Moore (Thomas) could never make a speech.
(Dickens and Prince Albert always spoke well and fluently.)
Speed, an inveterate punster, and the clownish servant of Valentine, one of the two “gentlemen of Verona.”--Shakespeare, The Two Gentlemen of Verona (1594).
Speed the Plough, a comedy by Thomas Morton (1798). Farmer Ashfield brings up a boy named Henry, greatly beloved by every one. This Henry is in reality the son of “Morrington,” younger brother of Sir Philip Blandford. The two brothers fixed their love on the same lady, but the younger married her, whereupon Sir Philip stabbed him to the heart, and fully thought him to be dead, but after twenty years, the wounded man reappeared, and claimed his son. Henry marries his cousin, Emma Blandford; and the farmer’s daughter, Susan, marries Robert, only son of Sir Abel Handy.
Spenlow (Mr.), father of Dora (q.v.). He was a proctor, to whom David Copperfield was articled. Mr. Spenlow was killed in a carriage accident.
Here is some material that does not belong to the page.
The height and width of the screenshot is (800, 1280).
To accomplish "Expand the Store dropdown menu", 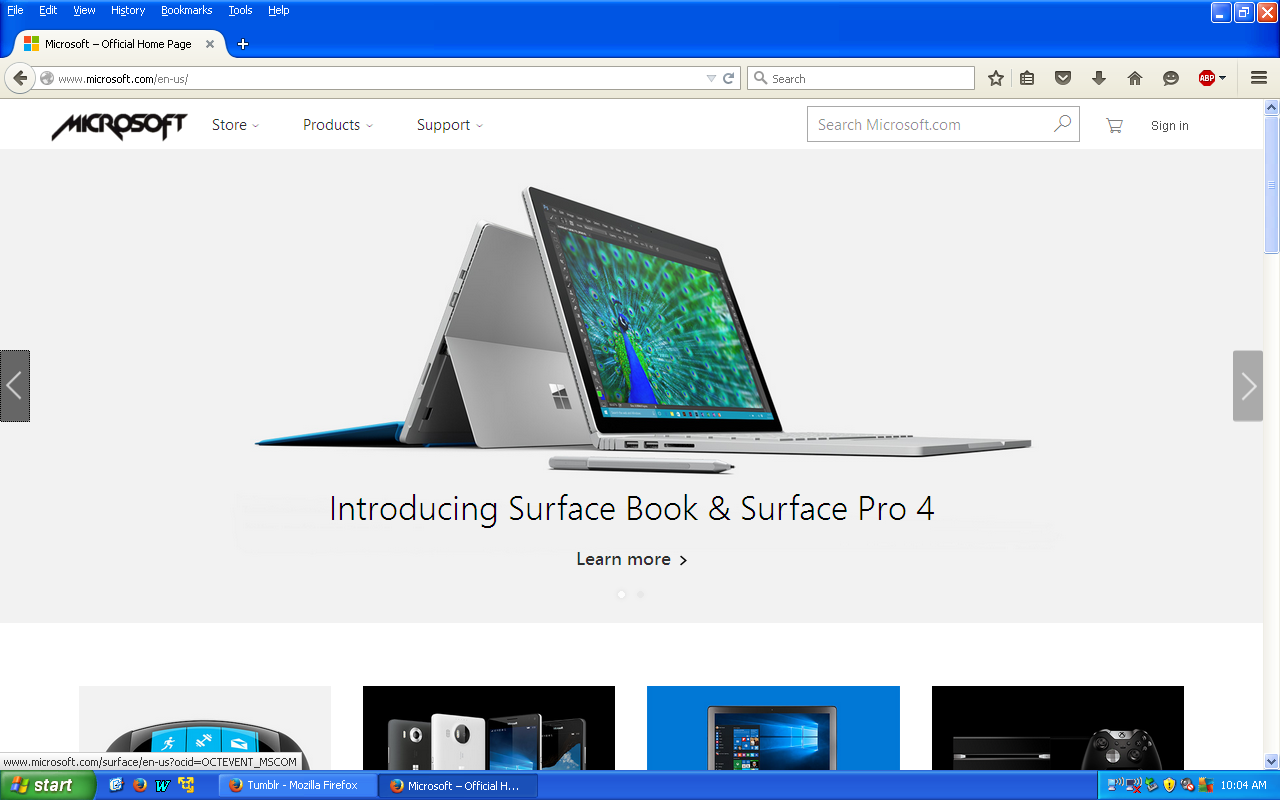I will (235, 125).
Misses Lavinia and Clarissa Spenlow, two spinster aunts of Dora Spenlow, with whom she lived at the death of her father.
They were not unlike birds altogether, having a sharp, brisk, sudden manner, and a little, short, spruce way of adjusting themselves, like canaries.--C. Dickens, David Copperfield, xli. (1849).
Spens (Sir Patrick), a Scotch hero, sent, in the winter-time, on a mission to Norway. His ship, in its home passage, was wrecked off the coast of Aberdeen, and every one on board was lost. The incident has furnished the subject of a spirited Scotch ballad by Lady Lindsay.
Spenser. The Spenser of English Prose Writers, Jeremy Taylor (1613-1667).
Spenser. From Spenser to Flecknoe, that is, from the top to the bottom of all poetry; from the sublime to the ridiculous.--Dryden, Comment on Spenser, etc.